Bug#377857: occasional SIGSEGV in exim4 under heavy load

Tue Jul 11 17:19:38 UTC 2006

Package: exim4-daemon-heavy
Version: 4.50-8sarge2

Under heavy SMTP load, we occasionally observe the exim4
daemon crashing (with the result that no further
connections can be accepted, obviously). We can reproduce
this here with the `postal' SMTP benchmark (package
postal) and the following command-line:

    postal -p 10 -c 10 -m 1 localhost users -

(running on the host running exim4). The file `users'
contains a single line with an email address; in this case
I used a local address aliased to /dev/null in
/etc/aliases. While running these tests I had the whole of
/var/spool/exim4 mounted on a tmpfs (to simulate a
hardware configuration with very fast disk); since the bug
is likely timing-related you may have to do the same to
reproduce it.
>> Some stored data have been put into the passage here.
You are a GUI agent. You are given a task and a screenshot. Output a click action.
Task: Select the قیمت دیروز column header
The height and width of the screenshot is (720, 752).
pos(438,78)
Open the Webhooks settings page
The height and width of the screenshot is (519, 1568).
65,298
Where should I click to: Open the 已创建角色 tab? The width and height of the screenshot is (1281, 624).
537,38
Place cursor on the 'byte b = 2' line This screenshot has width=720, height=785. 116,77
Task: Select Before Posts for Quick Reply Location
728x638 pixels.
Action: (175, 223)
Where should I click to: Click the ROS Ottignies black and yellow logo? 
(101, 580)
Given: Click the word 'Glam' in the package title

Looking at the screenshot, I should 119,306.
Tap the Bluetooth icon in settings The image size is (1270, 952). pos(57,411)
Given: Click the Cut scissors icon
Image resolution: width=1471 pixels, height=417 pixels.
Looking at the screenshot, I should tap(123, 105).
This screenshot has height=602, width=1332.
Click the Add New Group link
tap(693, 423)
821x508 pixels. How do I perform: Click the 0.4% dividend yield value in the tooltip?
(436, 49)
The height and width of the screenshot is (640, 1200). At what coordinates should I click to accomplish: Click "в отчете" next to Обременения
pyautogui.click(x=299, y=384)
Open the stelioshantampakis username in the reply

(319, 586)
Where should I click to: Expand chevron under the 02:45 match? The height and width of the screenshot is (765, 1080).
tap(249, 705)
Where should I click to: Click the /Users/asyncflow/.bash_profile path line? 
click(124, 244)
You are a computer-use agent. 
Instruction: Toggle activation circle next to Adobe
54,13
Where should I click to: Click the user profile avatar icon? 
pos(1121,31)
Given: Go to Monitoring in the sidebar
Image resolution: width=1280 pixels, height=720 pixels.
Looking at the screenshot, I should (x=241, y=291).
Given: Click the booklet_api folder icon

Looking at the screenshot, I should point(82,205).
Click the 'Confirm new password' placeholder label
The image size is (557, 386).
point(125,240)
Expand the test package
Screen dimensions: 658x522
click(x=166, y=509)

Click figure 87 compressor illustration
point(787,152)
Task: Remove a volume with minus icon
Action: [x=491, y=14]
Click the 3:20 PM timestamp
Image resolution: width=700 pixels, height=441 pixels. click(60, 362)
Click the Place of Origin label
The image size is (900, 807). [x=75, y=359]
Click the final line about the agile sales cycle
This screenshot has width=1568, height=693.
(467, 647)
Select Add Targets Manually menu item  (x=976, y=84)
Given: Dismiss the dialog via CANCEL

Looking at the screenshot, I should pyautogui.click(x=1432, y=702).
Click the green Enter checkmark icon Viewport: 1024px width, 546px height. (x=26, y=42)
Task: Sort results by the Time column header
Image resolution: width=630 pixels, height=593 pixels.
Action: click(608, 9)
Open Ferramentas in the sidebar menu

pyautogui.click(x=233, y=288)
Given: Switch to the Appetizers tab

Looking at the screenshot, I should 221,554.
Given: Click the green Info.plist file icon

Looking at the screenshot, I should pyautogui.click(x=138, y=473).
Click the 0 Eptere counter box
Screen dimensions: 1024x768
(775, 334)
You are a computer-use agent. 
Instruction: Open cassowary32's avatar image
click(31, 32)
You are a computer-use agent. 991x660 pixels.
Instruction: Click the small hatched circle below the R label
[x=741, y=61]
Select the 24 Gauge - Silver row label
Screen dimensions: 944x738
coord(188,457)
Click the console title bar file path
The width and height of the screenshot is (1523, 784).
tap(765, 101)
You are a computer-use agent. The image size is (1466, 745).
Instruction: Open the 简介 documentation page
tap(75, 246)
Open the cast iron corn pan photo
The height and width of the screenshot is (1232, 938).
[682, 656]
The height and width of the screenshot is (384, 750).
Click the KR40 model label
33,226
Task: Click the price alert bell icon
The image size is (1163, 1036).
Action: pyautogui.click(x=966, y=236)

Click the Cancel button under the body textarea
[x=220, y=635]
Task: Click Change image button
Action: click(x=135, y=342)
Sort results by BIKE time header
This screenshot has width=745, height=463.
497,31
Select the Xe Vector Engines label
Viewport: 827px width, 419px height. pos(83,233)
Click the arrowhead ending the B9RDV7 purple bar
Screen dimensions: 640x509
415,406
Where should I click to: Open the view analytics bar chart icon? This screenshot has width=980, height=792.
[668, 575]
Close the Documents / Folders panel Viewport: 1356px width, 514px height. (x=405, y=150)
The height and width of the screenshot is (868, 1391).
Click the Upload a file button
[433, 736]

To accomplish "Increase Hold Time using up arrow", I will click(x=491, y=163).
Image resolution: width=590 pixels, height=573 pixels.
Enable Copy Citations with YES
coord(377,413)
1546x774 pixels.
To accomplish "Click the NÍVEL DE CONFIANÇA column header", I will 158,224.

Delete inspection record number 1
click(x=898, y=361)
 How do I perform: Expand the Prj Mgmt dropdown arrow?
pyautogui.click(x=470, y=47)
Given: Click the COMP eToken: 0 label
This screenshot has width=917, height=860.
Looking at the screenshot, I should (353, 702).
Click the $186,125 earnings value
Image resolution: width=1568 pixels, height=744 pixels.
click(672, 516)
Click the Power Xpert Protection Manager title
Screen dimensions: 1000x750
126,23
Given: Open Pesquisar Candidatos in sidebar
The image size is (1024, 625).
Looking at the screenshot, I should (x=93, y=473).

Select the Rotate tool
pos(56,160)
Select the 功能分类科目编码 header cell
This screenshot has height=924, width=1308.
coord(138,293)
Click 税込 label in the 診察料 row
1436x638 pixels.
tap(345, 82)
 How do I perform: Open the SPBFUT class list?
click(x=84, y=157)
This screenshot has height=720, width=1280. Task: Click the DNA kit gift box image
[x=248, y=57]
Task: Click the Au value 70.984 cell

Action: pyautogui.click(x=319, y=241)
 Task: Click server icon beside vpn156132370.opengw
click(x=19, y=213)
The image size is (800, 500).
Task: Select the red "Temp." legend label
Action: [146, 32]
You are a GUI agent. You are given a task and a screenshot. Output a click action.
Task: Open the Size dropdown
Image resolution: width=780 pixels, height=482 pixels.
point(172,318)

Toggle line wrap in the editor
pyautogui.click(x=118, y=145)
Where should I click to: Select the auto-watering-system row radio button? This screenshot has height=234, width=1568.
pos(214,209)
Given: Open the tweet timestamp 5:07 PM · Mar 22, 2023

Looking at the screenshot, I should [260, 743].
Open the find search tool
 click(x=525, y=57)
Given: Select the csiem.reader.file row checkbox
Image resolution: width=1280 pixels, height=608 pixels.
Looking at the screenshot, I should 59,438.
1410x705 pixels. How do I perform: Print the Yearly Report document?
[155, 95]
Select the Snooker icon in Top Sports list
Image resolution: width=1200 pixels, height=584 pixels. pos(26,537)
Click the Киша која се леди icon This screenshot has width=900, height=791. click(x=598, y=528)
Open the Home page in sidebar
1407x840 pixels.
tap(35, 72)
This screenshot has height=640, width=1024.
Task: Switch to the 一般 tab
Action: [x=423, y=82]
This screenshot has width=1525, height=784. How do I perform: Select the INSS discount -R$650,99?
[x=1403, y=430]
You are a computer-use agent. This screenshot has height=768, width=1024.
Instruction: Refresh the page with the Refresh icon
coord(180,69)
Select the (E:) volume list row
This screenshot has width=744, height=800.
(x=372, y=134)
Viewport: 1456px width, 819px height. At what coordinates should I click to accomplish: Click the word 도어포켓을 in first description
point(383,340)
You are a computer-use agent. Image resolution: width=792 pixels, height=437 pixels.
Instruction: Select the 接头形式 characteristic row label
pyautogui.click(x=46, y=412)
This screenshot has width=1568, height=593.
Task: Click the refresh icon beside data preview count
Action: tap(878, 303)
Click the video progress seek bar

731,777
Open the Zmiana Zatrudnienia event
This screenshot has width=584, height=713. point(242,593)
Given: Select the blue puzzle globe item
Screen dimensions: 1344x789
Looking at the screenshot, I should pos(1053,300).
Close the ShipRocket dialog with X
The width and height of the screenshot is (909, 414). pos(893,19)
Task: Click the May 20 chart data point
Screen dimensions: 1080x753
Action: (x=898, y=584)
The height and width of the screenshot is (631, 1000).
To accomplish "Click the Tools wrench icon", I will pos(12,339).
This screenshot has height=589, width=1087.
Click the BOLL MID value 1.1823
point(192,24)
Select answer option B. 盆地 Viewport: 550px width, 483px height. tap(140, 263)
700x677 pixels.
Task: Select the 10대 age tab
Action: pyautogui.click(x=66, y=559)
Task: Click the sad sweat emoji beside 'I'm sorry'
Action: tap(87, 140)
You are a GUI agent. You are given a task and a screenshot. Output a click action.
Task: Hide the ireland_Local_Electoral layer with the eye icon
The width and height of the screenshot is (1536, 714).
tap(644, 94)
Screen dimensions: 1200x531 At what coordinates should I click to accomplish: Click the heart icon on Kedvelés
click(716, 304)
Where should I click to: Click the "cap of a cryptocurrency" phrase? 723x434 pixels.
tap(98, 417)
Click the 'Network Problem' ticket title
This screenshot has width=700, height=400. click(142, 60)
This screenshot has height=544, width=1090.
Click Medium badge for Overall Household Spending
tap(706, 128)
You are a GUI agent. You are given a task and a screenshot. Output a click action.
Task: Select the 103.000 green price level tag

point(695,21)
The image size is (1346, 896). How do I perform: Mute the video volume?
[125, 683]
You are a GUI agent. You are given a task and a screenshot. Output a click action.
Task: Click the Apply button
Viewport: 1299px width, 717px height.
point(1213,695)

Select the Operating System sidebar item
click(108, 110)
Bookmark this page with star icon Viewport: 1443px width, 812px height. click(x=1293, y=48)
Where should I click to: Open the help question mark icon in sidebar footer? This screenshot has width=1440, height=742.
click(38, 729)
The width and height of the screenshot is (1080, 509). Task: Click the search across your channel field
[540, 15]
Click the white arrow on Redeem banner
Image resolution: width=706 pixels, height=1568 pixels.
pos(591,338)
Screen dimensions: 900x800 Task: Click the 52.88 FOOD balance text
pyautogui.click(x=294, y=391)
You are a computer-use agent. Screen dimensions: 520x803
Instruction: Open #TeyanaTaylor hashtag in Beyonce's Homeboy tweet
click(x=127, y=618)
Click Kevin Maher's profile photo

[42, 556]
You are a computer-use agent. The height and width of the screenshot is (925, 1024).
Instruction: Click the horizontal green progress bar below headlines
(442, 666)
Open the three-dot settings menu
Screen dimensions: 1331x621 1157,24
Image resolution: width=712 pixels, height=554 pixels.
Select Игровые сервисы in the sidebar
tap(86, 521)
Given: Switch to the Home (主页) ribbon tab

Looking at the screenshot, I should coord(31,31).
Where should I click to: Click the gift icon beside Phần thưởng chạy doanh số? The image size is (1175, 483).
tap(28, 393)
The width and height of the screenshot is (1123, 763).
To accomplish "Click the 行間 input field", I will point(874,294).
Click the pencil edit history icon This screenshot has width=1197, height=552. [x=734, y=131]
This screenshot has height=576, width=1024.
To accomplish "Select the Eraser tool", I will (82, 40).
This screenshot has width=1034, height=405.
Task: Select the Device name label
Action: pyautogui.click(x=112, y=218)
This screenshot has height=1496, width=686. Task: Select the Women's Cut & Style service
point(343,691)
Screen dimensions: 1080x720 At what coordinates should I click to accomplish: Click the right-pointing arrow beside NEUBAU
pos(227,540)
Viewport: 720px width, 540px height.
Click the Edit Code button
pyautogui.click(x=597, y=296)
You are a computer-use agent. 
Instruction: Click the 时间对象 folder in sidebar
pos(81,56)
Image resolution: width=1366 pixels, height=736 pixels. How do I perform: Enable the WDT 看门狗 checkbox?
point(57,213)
Here typically it will exhibit within the
first five minutes of postal's run.

Here's a stack trace from the exim4 daemon when it
crashes:

    #0  0x00000000 in ?? ()
    #1  0x40361825 in __pthread_sighandler () from /lib/libpthread.so.0
    #2  <signal handler called>
    #3  0x403d05d9 in __libc_sigaction () from /lib/libc.so.6
    #4  0x4035e828 in sigaction () from /lib/libpthread.so.0
    #5  0x080866c5 in os_non_restarting_signal (sig=17, handler=0x805c930 <main_sigchld_handler>) at os.c:267
    #6  0x0805e9f3 in daemon_go () at daemon.c:1842
    #7  0x0806e06b in main (argc=3, cargv=0xbfffdbc4) at exim.c:3922

-- for some reason the distributed binaries are built
without debugging symbols, so I had to rebuild it. Also,
there's some horrific ugliness going on with os.c in the
distribution (``#include "../src/os.c"''!) which confuses
gdb; to get a working debug build I had to catenate the
generated build-exim4-daemon-heavy/os.c and that in src/,
since otherwise gdb got confused about which os.c was
which. Hence, the line numbers in os.c in the backtrace
don't correspond directly to anything in the exim4 source
package.

Looking at the backtrace, it appears that what's happened
is that a signal (presumably SIGCHLD) has arrived while
os_non_restarting_signal is running. The SIGCHLD handler
itself calls os_non_restarting_signal, and a crash
results. I'm not sure why, though -- there's nothing in
the code for that function that's obviously nonreentrant
(it only uses automatic variables and calls sigaction(2),
which is async-signal-safe).

Note that exim in this case is linked against -lpthread,
presumably because of -lpq. I haven't had an opportunity
to check whether the -light version of the daemon has the
same problem, but it's possible that this alters the
behaviour of sigaction.

The following patch to src/os.c, which blocks the signal
for which a handler is being installed over the call to
sigaction, appears to fix the problem, which is at least
compatible with the above hypothesis, though not a great
fix.

--- os.c.orig   2006-07-11 18:02:09.000000000 +0100
+++ os.c        2006-07-11 18:05:15.000000000 +0100
@@ -261,11 +261,20 @@
 
 #ifdef SA_RESTART
 struct sigaction act;
+sigset_t mask, curmask;
+
+sigemptyset(&mask);
+sigprocmask(SIG_BLOCK, &mask, &curmask);
+sigaddset(&mask, sig);
+sigprocmask(SIG_SETMASK, &mask, NULL);
+
 act.sa_handler = handler;
 sigemptyset(&(act.sa_mask));
 act.sa_flags = 0;
 sigaction(sig, &act, NULL);
 
+sigprocmask(SIG_SETMASK, &curmask, NULL);
+
 #ifdef STAND_ALONE
 printf("Used sigaction() with flags = 0\n");
 #endif

-- 
Chris Lightfoot
mySociety